If you are convicted of a drink driving offence in Queensland, you will receive a mandatory licence disqualification of anywhere from 1 month to an absolute disqualification. Additionally, you will receive a fine or worse (including a potential jail sentence).

Nowadays, holding a driver’s licence is essential for most people. We need our licences to go to work, drop off children to school and to visit friends and family. Therefore wouldn’t you want to make sure that you receive the shortest disqualification possible so that you can start driving sooner?

At Harper Finch Lawyers, we know how to get our clients the best outcome possible. We have represented hundreds of drink drivers and we know what needs to be said and done to make sure our clients receive outstanding results.

 

We Know Your Options

If you are charged with drink driving, do you know all the options available? For example, you may be eligible for a work licence which could be the key to saving your job. Alternatively, do you even know if you’ve been charged with the correct offence? We see people being charged with the wrong drink driving/DUI offence all the time and we have saved our clients from a worse-than-necessary penalty on countless occasions.

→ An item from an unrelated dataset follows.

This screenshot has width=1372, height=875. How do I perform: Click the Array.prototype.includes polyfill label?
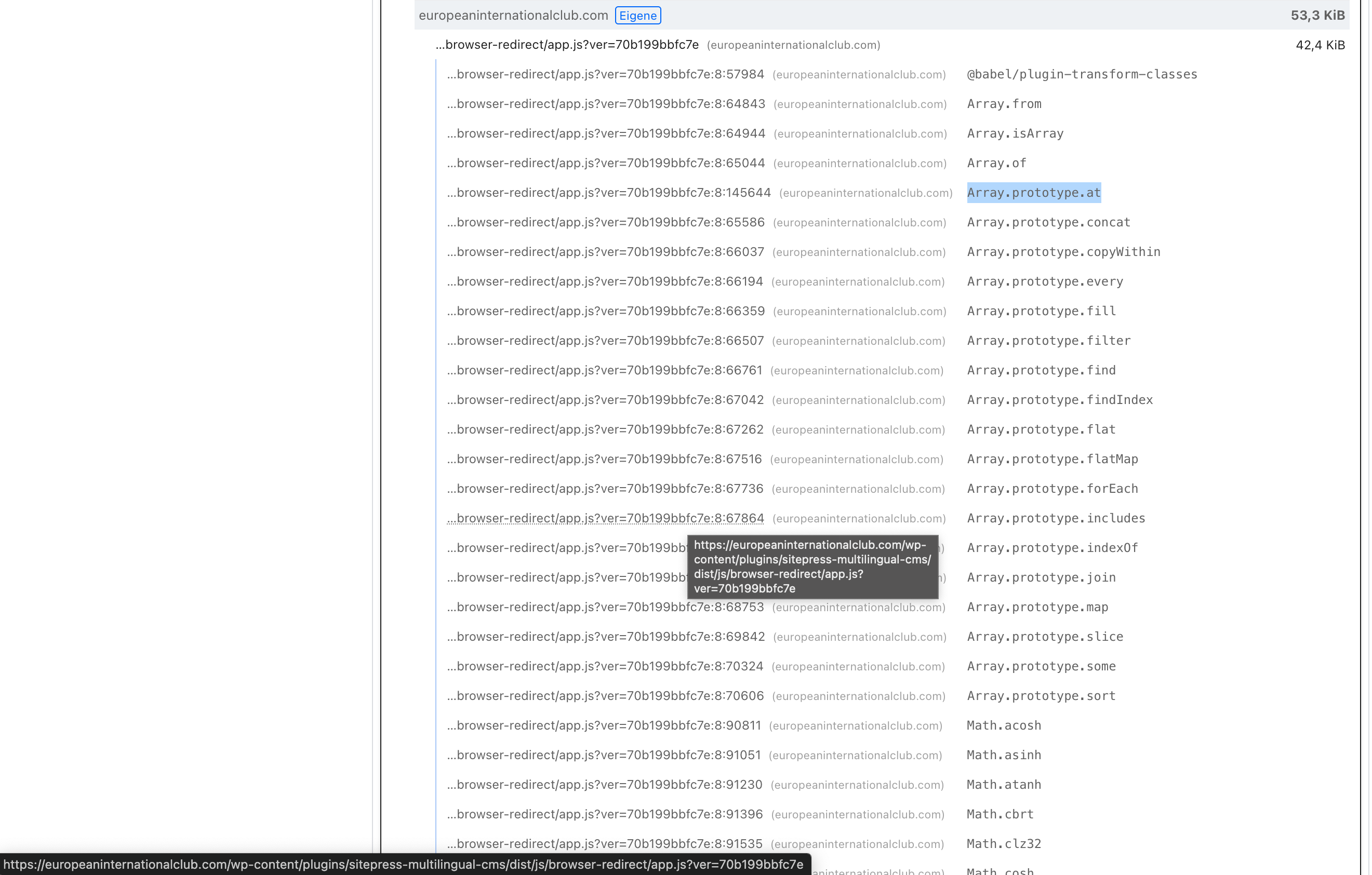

Being charged and convicted of a DUI drink driving offence can have a devastating impact on drivers and their families. Make sure that you know all your options so that you protect your legal rights.

 

We Know the Judges and Magistrates

Each Judge and Magistrate is human.

They all have their own unique approaches to drink driving offences and this means that they will have their own opinion about what sort of penalty should be imposed.

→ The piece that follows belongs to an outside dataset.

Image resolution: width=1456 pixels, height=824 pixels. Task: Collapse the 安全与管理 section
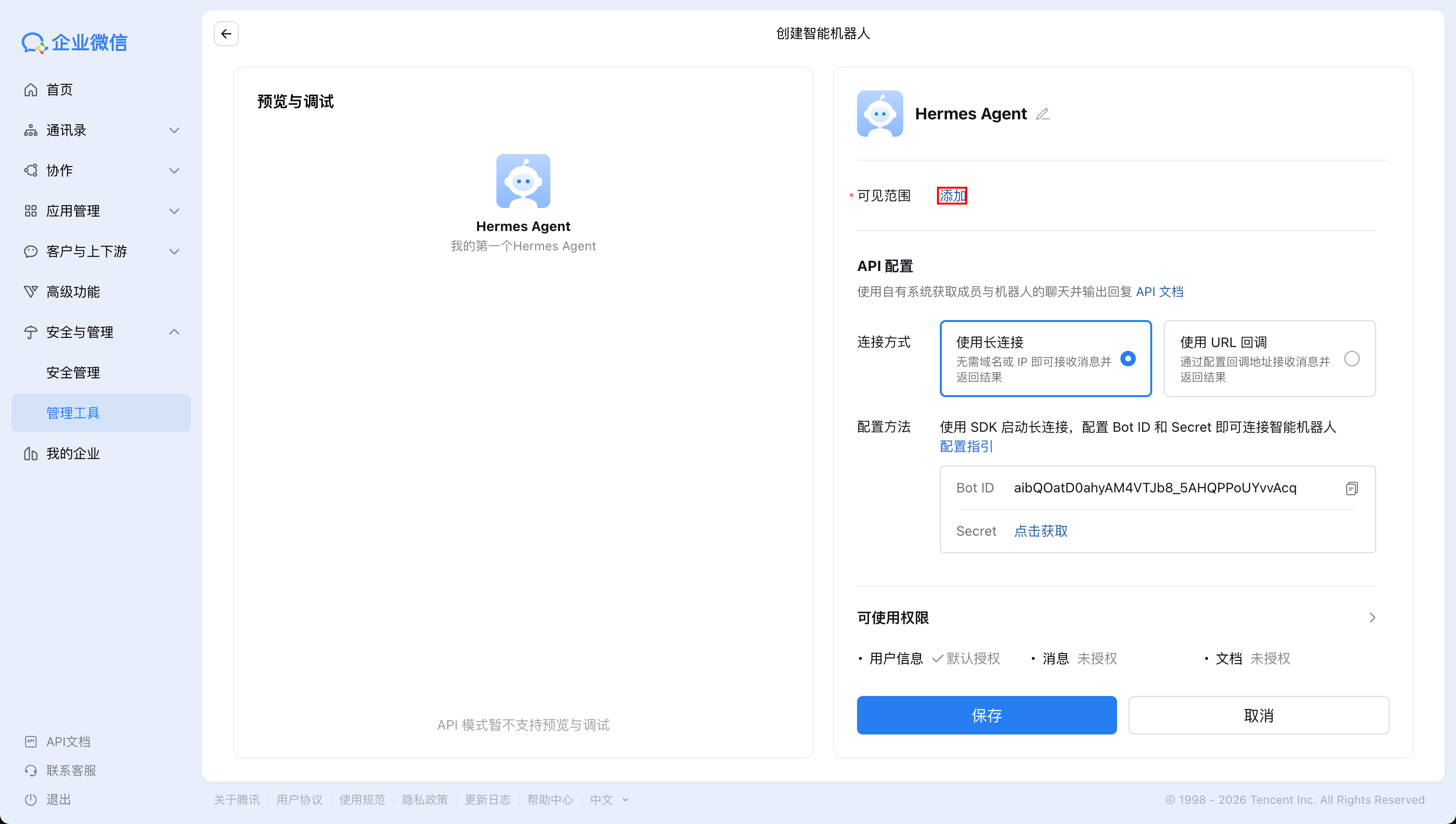point(174,332)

Since we regularly appear in courts throughout Queensland, we know almost all of the Judges and Magistrate that might hear your case. Our experience means that we can present your case to the Judge or Magistrate in the best way to ensure that your case is given the appropriate attention. If however you represent yourself, you are walking in blind without having any idea about what the Judge or Magistrate will say or do with your case.

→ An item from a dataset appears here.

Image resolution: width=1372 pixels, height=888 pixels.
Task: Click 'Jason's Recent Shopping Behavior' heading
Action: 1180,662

Judges and Magistrates also appreciate it when a person is represented by a lawyer and they often refer to this when they give their reasons for sentencing a person:

  • It shows that the driver is taking the court process seriously as they have gone to the expense of arranging legal representation.
  • The Judges and Magistrates know that your lawyer will present your case properly and professionally which is important in a courtroom.

 

We Can Save You Time

People today are busier than ever and trying to juggle all of our commitments can seem like a never ending struggle. The last thing that people want is to have to waste their precious time sitting in a courthouse all day.

Most self-represented defendants have no idea just how much time will be wasted when going to court. The situation is even worse when if they need to appear in court more than once (for example, when making an application for a work licence which usually requires two or more court appearances).

If you have a lawyer representing you, you will automatically receive priority over everyone else in the court.

This means that you will be in and out of court early in the morning while the others might still be sitting in court well after lunchtime. We have no doubt that you have more important things to do than to sit in a courtroom all day.

In addition, in some situations your lawyer can even appear in court on your behalf without you needing to turn up to court. This means that you can have your case handled by expert drink driving/DUI lawyers without the inconvenience of spending countless hours and days waiting in court. For many people, even just the extra time that they can spend at work is worth their lawyer’s fees.